*** LISTED RECORDS Section Begins ***

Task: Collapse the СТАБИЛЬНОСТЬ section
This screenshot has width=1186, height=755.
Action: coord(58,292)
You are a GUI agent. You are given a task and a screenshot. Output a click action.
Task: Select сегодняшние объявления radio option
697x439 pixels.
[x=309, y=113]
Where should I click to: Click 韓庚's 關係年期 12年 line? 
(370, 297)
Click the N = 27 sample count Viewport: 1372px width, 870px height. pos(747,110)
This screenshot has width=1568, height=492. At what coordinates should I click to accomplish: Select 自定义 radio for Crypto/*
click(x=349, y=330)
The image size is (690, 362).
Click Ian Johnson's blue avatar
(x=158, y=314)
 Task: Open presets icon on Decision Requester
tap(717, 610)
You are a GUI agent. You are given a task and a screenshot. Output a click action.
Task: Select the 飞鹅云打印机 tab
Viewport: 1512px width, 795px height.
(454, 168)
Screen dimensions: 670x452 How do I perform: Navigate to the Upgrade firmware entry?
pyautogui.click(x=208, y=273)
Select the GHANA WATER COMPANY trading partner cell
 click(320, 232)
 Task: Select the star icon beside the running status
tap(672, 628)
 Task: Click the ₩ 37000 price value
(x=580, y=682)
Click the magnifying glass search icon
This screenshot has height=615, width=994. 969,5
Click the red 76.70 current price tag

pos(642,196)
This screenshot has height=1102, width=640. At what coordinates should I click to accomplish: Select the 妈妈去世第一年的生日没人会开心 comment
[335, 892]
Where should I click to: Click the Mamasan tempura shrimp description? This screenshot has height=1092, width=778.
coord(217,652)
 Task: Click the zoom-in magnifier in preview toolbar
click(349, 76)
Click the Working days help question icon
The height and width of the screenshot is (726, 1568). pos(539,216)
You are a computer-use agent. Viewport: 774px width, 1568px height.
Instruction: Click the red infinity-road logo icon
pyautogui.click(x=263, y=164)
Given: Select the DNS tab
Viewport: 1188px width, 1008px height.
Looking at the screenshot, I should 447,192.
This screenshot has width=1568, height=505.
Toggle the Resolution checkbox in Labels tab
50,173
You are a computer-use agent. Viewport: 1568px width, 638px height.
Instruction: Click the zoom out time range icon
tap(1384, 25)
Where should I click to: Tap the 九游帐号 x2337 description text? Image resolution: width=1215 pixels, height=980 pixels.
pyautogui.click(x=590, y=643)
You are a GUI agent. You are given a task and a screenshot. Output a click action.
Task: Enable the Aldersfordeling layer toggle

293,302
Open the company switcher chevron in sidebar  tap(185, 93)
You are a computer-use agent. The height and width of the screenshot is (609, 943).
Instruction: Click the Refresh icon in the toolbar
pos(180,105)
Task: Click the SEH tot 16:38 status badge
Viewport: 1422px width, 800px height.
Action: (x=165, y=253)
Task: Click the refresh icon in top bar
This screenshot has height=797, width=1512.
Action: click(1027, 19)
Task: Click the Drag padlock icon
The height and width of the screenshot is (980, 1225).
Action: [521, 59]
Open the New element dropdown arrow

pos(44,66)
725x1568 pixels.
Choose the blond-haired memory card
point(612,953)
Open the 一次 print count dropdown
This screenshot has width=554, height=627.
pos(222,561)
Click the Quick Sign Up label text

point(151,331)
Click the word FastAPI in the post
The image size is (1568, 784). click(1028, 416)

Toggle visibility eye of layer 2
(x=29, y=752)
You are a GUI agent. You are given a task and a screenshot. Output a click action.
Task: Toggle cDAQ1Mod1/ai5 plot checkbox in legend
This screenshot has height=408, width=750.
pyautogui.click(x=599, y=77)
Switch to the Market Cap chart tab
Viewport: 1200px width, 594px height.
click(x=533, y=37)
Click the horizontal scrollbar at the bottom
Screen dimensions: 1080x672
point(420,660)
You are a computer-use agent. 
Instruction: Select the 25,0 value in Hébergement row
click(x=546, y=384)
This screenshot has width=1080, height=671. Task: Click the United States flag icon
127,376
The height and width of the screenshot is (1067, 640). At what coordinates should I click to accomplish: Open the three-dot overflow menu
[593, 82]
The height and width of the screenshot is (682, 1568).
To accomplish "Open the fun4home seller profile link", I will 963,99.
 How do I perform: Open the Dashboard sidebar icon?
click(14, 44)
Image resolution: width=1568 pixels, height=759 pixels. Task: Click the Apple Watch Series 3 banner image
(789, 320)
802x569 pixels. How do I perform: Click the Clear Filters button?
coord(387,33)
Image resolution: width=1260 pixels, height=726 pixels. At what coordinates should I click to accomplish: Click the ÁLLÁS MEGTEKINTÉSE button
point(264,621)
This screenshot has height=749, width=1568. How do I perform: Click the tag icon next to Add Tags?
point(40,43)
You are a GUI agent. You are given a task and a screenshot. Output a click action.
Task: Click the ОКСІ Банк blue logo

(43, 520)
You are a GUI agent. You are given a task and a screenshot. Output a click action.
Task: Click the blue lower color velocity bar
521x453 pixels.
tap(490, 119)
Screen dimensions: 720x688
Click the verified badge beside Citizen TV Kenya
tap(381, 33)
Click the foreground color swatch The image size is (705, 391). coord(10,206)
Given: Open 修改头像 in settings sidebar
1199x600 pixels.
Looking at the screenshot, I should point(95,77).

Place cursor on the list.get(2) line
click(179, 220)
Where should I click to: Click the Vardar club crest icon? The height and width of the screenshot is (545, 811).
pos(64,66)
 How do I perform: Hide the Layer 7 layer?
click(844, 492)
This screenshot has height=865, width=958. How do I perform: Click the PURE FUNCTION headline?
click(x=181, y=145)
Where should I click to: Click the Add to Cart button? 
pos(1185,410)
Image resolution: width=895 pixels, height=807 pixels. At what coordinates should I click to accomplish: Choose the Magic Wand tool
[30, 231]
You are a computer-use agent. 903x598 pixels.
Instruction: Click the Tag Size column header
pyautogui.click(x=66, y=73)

*** LISTED RECORDS Section Ends ***

◆ **TASK TO CARRY OUT**: Beginning at the line where "Task: Click the ОКСІ Банк blue logo" appears, extract each line through the end of the data above; keep them exact and include nothing else.

◆ **REPLY**:
Task: Click the ОКСІ Банк blue logo

(43, 520)
You are a GUI agent. You are given a task and a screenshot. Output a click action.
Task: Click the blue lower color velocity bar
521x453 pixels.
tap(490, 119)
Screen dimensions: 720x688
Click the verified badge beside Citizen TV Kenya
tap(381, 33)
Click the foreground color swatch The image size is (705, 391). coord(10,206)
Given: Open 修改头像 in settings sidebar
1199x600 pixels.
Looking at the screenshot, I should point(95,77).

Place cursor on the list.get(2) line
click(179, 220)
Where should I click to: Click the Vardar club crest icon? The height and width of the screenshot is (545, 811).
pos(64,66)
 How do I perform: Hide the Layer 7 layer?
click(844, 492)
This screenshot has height=865, width=958. How do I perform: Click the PURE FUNCTION headline?
click(x=181, y=145)
Where should I click to: Click the Add to Cart button? 
pos(1185,410)
Image resolution: width=895 pixels, height=807 pixels. At what coordinates should I click to accomplish: Choose the Magic Wand tool
[30, 231]
You are a computer-use agent. 903x598 pixels.
Instruction: Click the Tag Size column header
pyautogui.click(x=66, y=73)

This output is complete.